··· DATA IN THIS EXERCISE ···

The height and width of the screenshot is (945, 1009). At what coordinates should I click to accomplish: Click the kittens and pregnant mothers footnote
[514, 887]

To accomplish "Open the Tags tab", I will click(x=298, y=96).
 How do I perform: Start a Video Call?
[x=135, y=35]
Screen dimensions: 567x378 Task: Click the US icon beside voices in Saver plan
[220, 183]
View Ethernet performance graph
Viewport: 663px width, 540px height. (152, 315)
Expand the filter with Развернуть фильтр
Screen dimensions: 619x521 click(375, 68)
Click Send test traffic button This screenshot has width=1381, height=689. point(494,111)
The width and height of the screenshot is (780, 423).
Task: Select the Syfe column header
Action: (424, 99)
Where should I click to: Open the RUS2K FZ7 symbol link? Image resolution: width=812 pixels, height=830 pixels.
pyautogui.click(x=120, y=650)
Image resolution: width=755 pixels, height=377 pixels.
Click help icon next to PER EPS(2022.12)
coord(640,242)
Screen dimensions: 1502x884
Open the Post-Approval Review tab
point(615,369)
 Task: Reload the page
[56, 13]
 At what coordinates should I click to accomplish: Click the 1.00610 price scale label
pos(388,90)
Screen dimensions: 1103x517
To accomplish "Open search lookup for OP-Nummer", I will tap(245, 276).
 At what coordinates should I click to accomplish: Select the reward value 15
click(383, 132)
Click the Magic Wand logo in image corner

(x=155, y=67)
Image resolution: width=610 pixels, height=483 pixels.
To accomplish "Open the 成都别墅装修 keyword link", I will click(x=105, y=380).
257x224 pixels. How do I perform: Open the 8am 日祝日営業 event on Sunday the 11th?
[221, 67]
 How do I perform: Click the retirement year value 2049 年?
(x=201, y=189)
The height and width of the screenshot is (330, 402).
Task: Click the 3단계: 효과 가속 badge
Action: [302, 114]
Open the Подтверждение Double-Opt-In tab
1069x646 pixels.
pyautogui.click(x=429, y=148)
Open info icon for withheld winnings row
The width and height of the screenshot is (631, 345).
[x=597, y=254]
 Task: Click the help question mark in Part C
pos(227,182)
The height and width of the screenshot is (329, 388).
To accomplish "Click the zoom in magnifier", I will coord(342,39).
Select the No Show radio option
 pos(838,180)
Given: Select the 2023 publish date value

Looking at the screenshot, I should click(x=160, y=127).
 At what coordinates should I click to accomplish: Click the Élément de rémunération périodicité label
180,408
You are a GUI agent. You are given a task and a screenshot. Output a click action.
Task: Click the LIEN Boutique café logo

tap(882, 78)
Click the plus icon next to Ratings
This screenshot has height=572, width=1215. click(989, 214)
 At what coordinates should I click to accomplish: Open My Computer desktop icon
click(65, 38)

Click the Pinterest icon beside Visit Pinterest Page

···

> _WHAT YOU NEED TO DO_:
Filter the entries above down to the lines that hold the word "will", and copy those lines.

> _EXERCISE RESULT_:
To accomplish "Open the Tags tab", I will click(x=298, y=96).
To accomplish "Open search lookup for OP-Nummer", I will tap(245, 276).
To accomplish "Open the 成都别墅装修 keyword link", I will click(x=105, y=380).
To accomplish "Click the zoom in magnifier", I will coord(342,39).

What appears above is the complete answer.